杜恪向北踱步,低语道:“殿下莫非忘了,关外或许藏着您最大的倚仗。若能与之修好,许以重利,或可助殿下扭转乾坤,自然京城内的臂助亦不可少。”
唐骁猛然醒悟,厉声喝道:“杜恪,你这是要将康王推入火坑不成?”
杜恪神色自若:“殿下此刻进退维谷,与其坐以待毙,不如放手一搏,或许柳暗花明?”
“这。。。。。。”
康王踌躇不定,一来他素来不屑与虎视眈眈的北蛮往来;二来即便在京中起事,面对秦王府五百精锐,他的亲兵也毫无胜算。
“禀殿下,荣国府贾赦求见。”
杜恪眼中精光一闪,快步上前贺道:“恭喜殿下,这京城内的第一份助力,已然送上门来。”
康王精神为之一振。
须知如今京营兵权,正握在宁国府贾代化手中。
“先生,快教孤如何应对?”
杜恪轻抚长须,成竹在胸:“殿下只需冷面相对,不必假以辞色。”
康王疑惑:“这是何故?不是孤有求于人?”
“殿下依计行事便是。。。。。。”
甫入大同府,贾赦便觉心头一紧。
整座城池仿佛被无形的阴云笼罩,令人窒息。
街巷间兵卒往来如梭,城门虽开半扇,却只进不出。
盘查之严,连他也被搜身方得入城。
及至康王暂居的将军府,肃杀之气更甚。
贾赦垂趋入,偷觑康王面色阴沉如铁,慌忙行礼:“荣国府一等国公之子贾赦,叩见康王殿下。”

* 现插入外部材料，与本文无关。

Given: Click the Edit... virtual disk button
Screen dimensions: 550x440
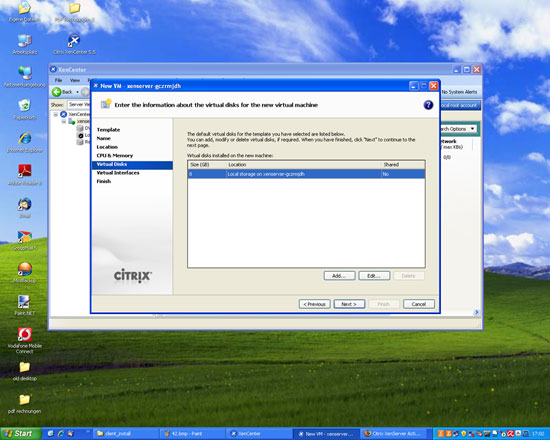Looking at the screenshot, I should pos(374,276).
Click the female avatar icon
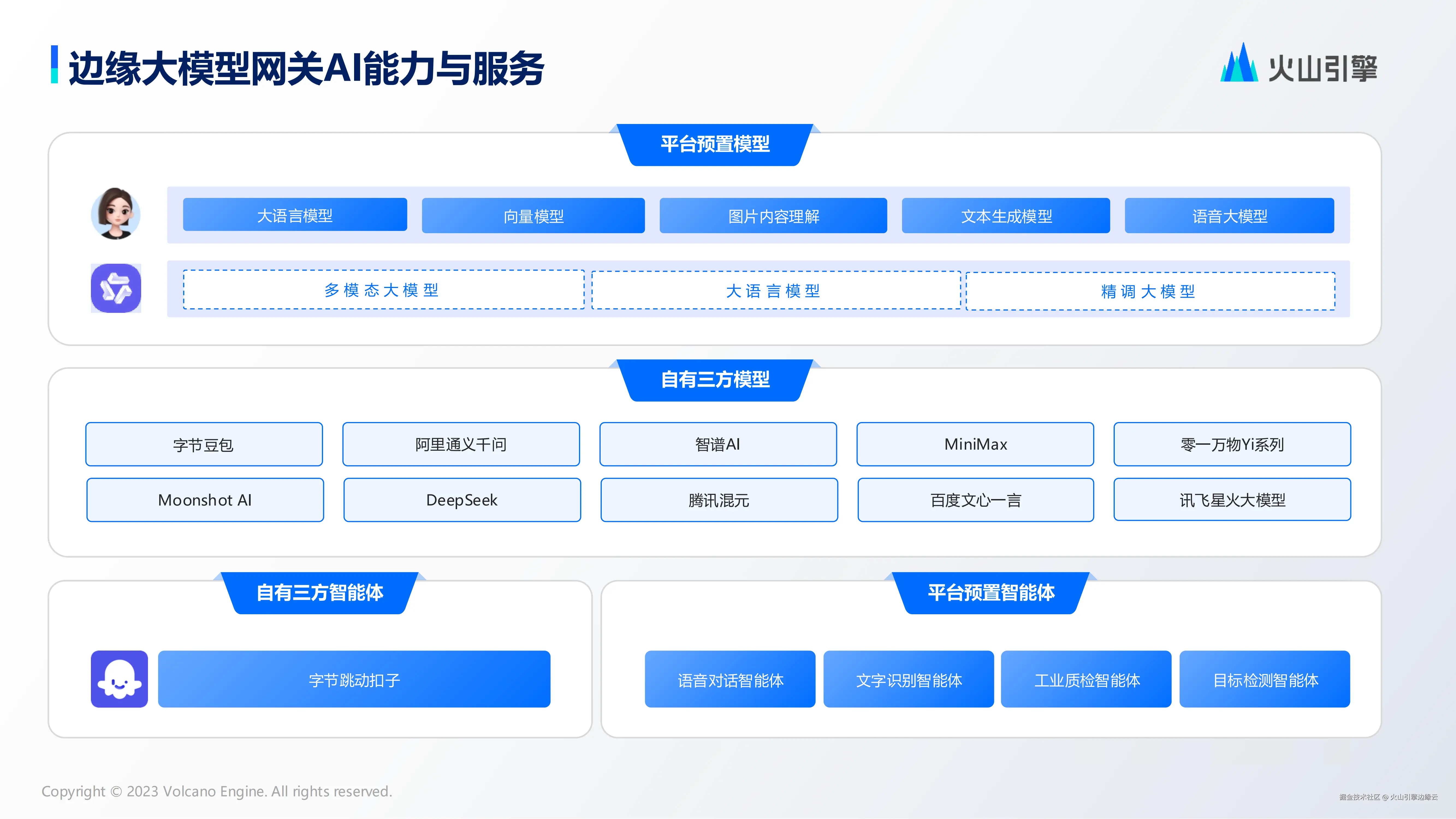Viewport: 1456px width, 819px height. pos(116,214)
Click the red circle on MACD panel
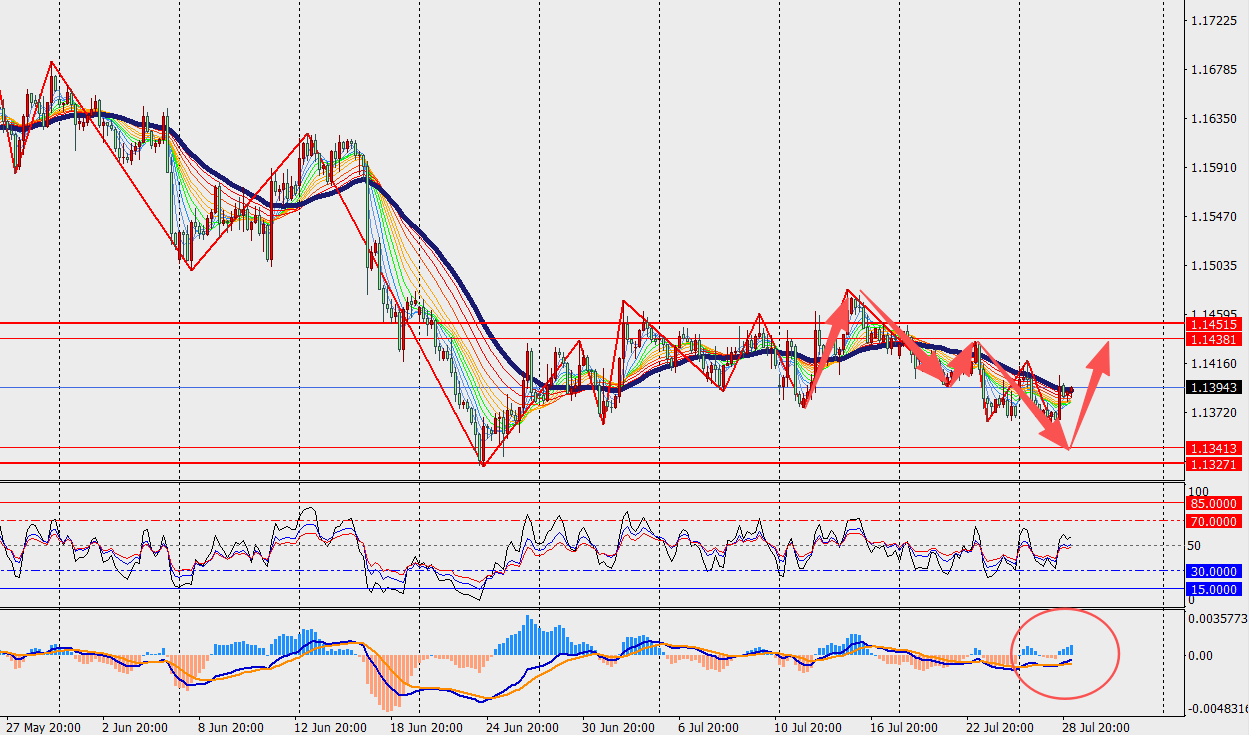Image resolution: width=1250 pixels, height=735 pixels. (1067, 652)
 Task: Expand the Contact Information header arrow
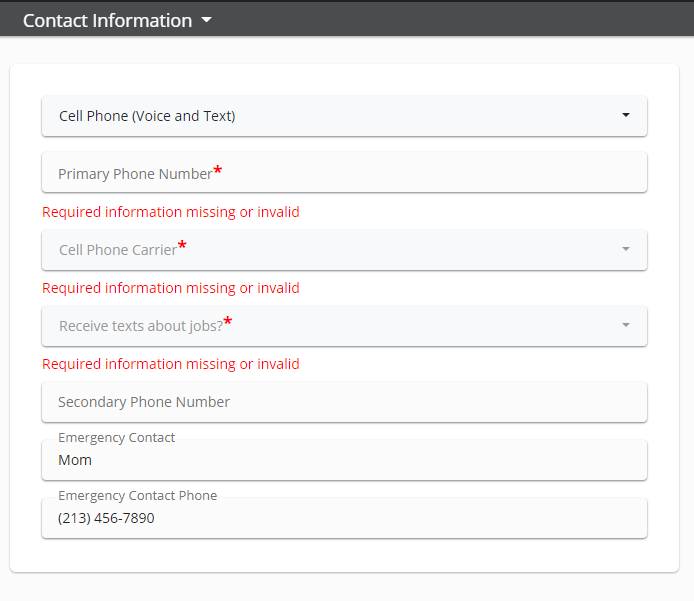(x=206, y=20)
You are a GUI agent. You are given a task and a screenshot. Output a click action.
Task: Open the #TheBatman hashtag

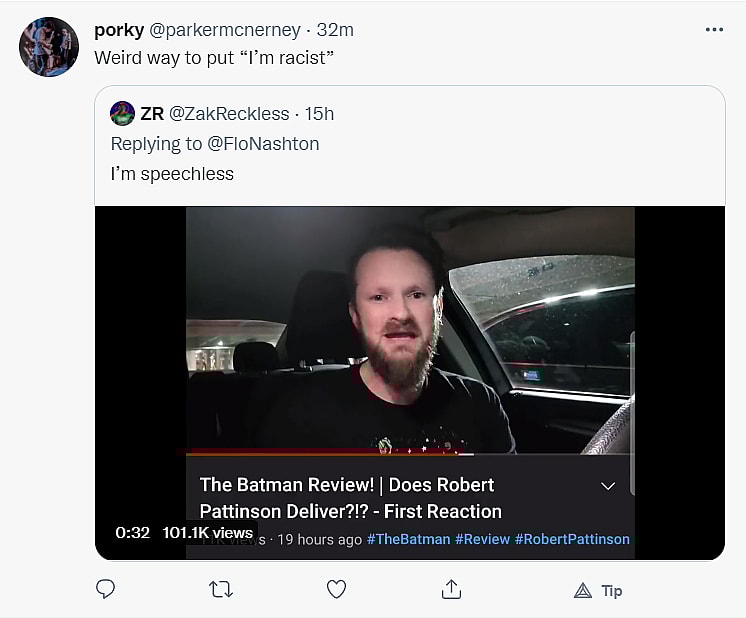coord(408,539)
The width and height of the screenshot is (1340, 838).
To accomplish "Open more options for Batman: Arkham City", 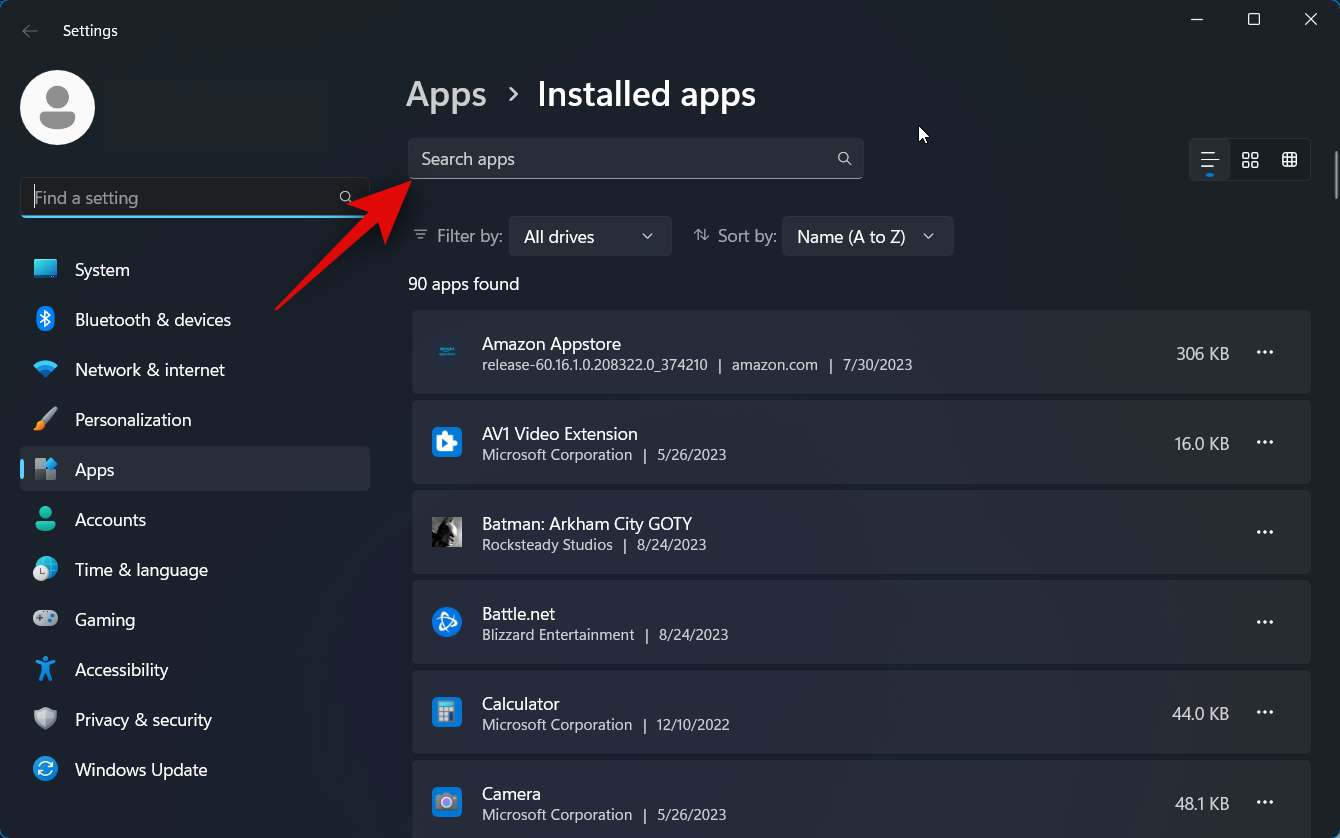I will (x=1264, y=533).
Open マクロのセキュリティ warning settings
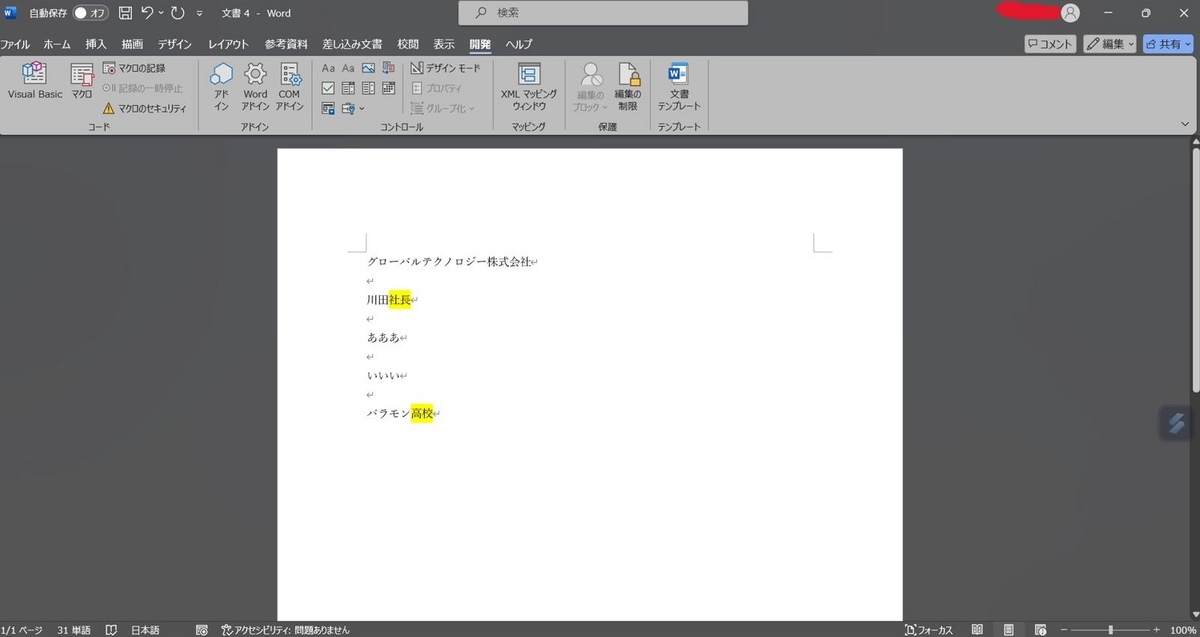The width and height of the screenshot is (1200, 637). (145, 108)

康王虚抬手腕,语气淡漠:“平身吧。即便你不来,孤也要修书荣国府。你既来了,倒也省事。”
康王府与荣国府素无往来,何况老国公尚在前线,能有何事相商?
贾赦顿觉不妙。
“殿下,可是出了什么变故?”
忽见杜恪拍案而起,戟指怒喝:“变故?天大的变故!荣国公边关兵败,累及殿下功亏一篑,东宫之位就此断送!如今殿下还要为被俘的荣国公向北蛮低头,岂有此理!你荣国府欠下的这笔债,该如何偿还?”
贾赦猛然一惊,荣国府上下能安享富贵,全赖在外征战的荣国公支撑。若荣国公有闪失,贾家的天便塌了。
“什么?我父亲被北蛮掳走了?!”
杜恪厉声喝道,一把揪住贾赦衣领:“是你爹要紧,还是殿下的东宫之位要紧?”
康王眉头紧锁,沉声道:“莫要争执,事情尚有转机。恩侯不必惊慌,孤定会全力营救老公爷,已与北蛮联络,只看他们开出的条件能否接受。”
贾赦扑通跪地,叩泣道:“谢殿下大恩!”
康王快步上前扶起他:“何须如此?孤奉父皇之命挂帅,自当担起责任。只是此番大败,兵符恐怕难保。”
若康王被召回,无人与北蛮议和,父亲岂非再无生路?想到康王提及要传信荣国府,贾赦当即拱手道:“殿下若有差遣,贾家万死不辞。”
康王拍了拍他的肩:“确有要事相托,只怕不易……”
……
皇城,太和殿。
元庆帝近来龙体欠安,早朝日渐稀疏。初时五日一朝,后延至七日,如今已十多日未朝。
四月二十,沉寂多日的朝会重启。